Thus this noble man went forth from his palace rejoicing, as when after long exile a man returneth with joy to his own country. Outwardly he wore the robes that he was wont to wear, but beneath was the hair-shirt which Barlaam had given him. That night he halted at a poor man's cabin, and stripped himself of his outer raiment, which, as his last alms, he bestowed upon his poor host, and thus by the prayers of that poor man, as well as of so many others, he made God his ally, and put on his grace and help as a garment of salvation; and, clad in a coat of gladness, thus went he off to his hermit-life, carrying with him neither bread, nor water, nor any necessary food, with no garment upon him save the aforesaid rough shirt. For his heart was wounded with a marvellous longing and divine love for Christ the immortal King; he was beside himself with longing, mad for God, possessed by love of him; "For love," he saith, "is strong as fire." So drunken was he with this heavenly love, so parched with thirst, according to him that saith, "Like as the hart desireth the water-brooks, so longeth my soul after time, O God.
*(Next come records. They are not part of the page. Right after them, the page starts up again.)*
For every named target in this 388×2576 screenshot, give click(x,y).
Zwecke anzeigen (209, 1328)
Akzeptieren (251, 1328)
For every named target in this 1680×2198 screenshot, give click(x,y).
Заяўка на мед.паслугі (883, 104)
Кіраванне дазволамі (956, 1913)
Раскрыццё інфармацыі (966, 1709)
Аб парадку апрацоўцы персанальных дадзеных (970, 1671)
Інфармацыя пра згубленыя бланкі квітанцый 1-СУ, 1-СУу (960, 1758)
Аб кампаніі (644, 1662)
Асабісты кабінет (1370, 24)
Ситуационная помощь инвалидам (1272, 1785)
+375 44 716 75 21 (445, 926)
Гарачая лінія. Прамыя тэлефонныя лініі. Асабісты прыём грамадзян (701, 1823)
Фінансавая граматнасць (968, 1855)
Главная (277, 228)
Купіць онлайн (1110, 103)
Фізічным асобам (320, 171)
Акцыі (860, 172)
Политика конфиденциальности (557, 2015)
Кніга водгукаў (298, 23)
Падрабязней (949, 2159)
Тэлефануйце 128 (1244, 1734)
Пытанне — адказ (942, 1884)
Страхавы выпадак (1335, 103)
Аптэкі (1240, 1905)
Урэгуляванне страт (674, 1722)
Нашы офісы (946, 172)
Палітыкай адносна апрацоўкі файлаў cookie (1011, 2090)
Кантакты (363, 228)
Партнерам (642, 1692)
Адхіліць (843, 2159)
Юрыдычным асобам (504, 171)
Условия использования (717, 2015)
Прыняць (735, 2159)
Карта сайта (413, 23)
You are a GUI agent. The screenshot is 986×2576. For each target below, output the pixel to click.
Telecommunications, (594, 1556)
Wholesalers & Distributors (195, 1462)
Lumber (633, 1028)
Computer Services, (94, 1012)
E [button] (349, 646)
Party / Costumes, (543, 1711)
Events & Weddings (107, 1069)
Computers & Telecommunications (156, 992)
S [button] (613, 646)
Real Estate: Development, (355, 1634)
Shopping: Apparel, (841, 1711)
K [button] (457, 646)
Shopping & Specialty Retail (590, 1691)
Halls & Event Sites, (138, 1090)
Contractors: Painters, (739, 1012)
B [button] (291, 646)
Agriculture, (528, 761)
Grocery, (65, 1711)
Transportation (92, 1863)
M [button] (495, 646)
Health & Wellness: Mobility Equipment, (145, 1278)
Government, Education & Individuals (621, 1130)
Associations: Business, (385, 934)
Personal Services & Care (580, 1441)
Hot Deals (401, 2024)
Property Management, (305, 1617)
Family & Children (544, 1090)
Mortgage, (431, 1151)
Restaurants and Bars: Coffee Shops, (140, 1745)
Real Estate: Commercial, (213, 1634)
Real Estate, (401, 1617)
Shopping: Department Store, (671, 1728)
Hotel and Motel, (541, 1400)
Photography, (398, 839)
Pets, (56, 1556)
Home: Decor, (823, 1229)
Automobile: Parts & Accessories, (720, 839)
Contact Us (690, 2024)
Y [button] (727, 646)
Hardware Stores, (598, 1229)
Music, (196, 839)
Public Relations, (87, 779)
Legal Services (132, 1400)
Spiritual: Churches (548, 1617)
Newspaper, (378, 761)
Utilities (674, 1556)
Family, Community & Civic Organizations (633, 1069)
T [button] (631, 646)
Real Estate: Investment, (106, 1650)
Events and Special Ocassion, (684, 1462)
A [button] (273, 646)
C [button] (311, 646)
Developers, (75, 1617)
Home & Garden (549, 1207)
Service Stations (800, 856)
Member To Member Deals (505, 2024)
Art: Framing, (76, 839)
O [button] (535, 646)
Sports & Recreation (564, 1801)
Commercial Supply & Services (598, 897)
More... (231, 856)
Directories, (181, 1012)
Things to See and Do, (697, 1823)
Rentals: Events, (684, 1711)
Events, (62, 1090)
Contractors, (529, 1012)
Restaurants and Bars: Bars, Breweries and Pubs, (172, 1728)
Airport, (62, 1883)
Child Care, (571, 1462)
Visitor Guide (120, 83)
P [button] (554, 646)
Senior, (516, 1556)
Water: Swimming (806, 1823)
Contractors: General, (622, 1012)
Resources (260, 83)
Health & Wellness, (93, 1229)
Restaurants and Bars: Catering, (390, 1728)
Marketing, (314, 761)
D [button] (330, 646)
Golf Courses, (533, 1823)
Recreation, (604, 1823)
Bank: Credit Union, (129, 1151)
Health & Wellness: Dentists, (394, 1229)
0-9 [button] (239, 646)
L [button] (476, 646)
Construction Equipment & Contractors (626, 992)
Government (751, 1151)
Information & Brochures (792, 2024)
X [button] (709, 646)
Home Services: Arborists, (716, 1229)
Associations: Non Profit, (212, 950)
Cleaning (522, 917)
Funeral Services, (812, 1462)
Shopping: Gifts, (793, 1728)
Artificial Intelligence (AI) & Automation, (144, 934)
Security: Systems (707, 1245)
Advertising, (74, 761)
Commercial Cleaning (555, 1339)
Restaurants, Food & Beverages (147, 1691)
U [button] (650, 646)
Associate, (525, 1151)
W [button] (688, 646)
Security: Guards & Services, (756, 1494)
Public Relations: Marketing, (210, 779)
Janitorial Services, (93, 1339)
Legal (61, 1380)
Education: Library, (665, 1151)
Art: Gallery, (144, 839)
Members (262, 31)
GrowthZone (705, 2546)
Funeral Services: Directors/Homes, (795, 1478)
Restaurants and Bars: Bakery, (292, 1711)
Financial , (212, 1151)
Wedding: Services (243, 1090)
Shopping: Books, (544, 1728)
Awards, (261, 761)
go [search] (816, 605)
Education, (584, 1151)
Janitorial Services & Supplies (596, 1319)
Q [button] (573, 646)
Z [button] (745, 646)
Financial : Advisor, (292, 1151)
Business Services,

My soul is athirst for the mighty and living God"; or, as the soul that is sick of love crieth in the Song of Songs, "Thou hast ravished us, ravished us with the desire of thee"; and, "Let me see thy countenance, and let me hear thy voice, for thy voice is a sweet voice, and thy countenance is comely."

It was the desire for this unspeakable comeliness of Christ that fired the hearts of the Apostolic Quire and of the Martyr folk to despise the things that are seen, and all this temporal life, and the rather to choose ten thousand forms of death and torture, being enamoured of his heavenly beauty, and bearing in mind the charm that the divine Word used for to win our love. Such was the fire that was kindled in the soul of this fair youth also, noble in body, but most noble and kingly in soul, that led him to despise all earthly things alike, to trample on all bodily pleasures, and to contemn riches and glory and the praise of men, to lay aside diadem and purple, as of less worth than cobwebs, and to surrender himself to all the hard and irksome toils of the ascetic life, crying, "O my Christ, my soul is fixed upon thee, and thy right hand hath upholden me."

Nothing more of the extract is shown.